Organisatorische Änderungen senken die Lohnstückkosten
„Die einfache Mathematik – mehr Produktivität ist gleich weniger Arbeitsplätze – ist falsch. Eine effizientere Produktion macht uns in Summe als Unternehmen am Markt erfolgreicher und nur das sichert Beschäftigung“, ist Stephan Plenz, Leiter des Heidelberg-Produktionsverbundes, überzeugt. Sein Ziel ist die kontinuierliche Senkung der Lohnstückkosten, allerdings nicht durch die Verlagerung der Produktion ins Ausland, sondern durch Eingriffe in die Prozesskette, wenn sich diese als ineffizient erweist. Der Exportanteil der Heidelberger Druckmaschinen AG liegt bei 85%, die Wertschöpfung vollzieht sich größtenteils am Standort Deutschland.
„Wir wollen uns jeden Tag ein Stück verbessern. Dafür braucht man Mitarbeiter, die verstanden haben: Wie optimiere ich Prozesse, ohne ein Stück Qualität zu riskieren?“, so Plenz. Die Veränderung, die Fähigkeit zur Anpassung an wechselnde Anforderungen, die ständige Suche nach praktikableren Lösungen steht bei Heidelberg auf der Tagesordnung. Die „atmende Fabrik“ – was noch vor wenigen Jahren so philosophisch anmutete – ist inzwischen bodenständige Praxis geworden.
Vorzeigefabrik mit Lean Management 2003 gestartet
Es begann 2003 an drei Standorten des Heidelberg-Produktionsverbundes mit zwölf unterschiedlichen Teilprojekten: in Wiesloch bei Heidelberg, dem größten Druckmaschinenwerk der Welt, in Amstetten, einer der größten Gießereien, und in Brandenburg, wo Stangen und Drehteile produziert werden. Anhand einer Produktreihe, der Mittelformatklasse der Bogenoffset-Druckmaschine „Speedmaster“, wurde modellhaft durchexerziert, wie die Fertigungsabläufe und die Teilelogistik optimiert werden könnten. Es entstand eine so genannte „Vorzeigefabrik“.
Zu den Besonderheiten der Produktion von Druckmaschinen gehören zum einen äußerste Präzision und komplexes Know-how, die sich über die gesamt Kette erstrecken und eine Vielzahl hochqualifizierter und erfahrener Mitarbeiter einbinden. Zum anderen wächst permanent der Anteil an „customized“ Maschinen, die an spezifischen Kundenanforderungen ausgerichtet sind.

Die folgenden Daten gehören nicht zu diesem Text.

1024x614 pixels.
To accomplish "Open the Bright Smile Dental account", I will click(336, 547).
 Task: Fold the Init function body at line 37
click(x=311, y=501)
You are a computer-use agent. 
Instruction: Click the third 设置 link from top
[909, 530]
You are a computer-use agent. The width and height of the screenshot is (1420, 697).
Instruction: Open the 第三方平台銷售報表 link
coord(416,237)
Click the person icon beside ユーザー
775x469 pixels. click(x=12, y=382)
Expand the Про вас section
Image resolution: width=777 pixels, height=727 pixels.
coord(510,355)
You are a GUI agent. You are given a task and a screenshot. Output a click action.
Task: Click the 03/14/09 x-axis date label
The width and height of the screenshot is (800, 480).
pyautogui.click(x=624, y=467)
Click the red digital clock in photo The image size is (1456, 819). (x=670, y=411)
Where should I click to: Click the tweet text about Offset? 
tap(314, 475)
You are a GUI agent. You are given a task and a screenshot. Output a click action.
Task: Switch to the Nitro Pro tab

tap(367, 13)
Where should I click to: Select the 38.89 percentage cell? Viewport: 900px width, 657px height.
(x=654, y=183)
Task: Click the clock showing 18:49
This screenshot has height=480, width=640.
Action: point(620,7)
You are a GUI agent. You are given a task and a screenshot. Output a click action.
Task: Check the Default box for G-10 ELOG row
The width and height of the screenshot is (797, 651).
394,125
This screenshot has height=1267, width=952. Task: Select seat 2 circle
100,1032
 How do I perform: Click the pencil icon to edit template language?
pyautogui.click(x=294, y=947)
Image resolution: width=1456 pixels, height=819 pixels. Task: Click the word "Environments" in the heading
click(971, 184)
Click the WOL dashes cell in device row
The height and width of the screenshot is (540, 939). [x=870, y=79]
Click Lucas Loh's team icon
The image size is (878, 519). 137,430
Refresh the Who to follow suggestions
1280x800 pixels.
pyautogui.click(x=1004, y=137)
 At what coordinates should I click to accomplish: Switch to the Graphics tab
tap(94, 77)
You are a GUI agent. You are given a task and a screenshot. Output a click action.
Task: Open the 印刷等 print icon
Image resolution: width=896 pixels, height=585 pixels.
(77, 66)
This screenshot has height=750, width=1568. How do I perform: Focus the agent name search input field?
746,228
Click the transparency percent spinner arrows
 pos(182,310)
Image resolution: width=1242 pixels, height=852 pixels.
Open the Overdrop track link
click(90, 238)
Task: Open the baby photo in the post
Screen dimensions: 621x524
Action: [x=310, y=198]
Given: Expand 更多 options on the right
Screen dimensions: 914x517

Die zunehmende Variantenvielfalt der Maschinen, die aus bis zu 100 000 Teilen montiert werden, und die vom Markt geforderten kürzeren Lieferzeiten führen letztlich zu einem wachsenden Flächenbedarf für die Produktionslogistik und zu erhöhtem Organisationsaufwand.
All dies ist eigentlich Gift für die Effizienz. Noch 2004 wurden weniger als 40% der Fläche für die eigentliche Montage genutzt. Materiallager und lange Transportwege bestimmten das Bild. So mancher Werker legte täglich Hunderte Meter für die Beschaffung von Teilen zurück!
Lean Management bringt Erfolg durch Ausrichten an der Wertschöpfung
Die Vorzeigefabrik hatte Erfolg. Arbeitsprozesse und Systeme wurden an der tatsächlichen Wertschöpfung ausgerichtet, die Materialbestellung neu konzipiert. Arbeitsplätze wurden ergonomisch gestaltet, häufig benötigte Materialien und Teile anders positioniert, Aufwände für einzelne Tätigkeiten minimiert, Arbeitsschritte zusammengefasst, Lagerbestände drastisch verringert. Alles erfolgte unter intensiver Mitwirkung der wissenden Mitarbeiter an Ort und Stelle.
Ergebnis: Teile- und Materialbestände konnten in den Montagen um 30% abgebaut werden. Jetzt sorgen interne und externe Zulieferer für verbrauchsgesteuerte „Just-in-sequence“-Anlieferung. Aus der „Vorzeigefabrik“ wurde HPS, das Heidelberg Produktionssystem. Seit Jahresbeginn 2006 hält es systematisch und flächendeckend in allen Bereichen der Produktion Einzug.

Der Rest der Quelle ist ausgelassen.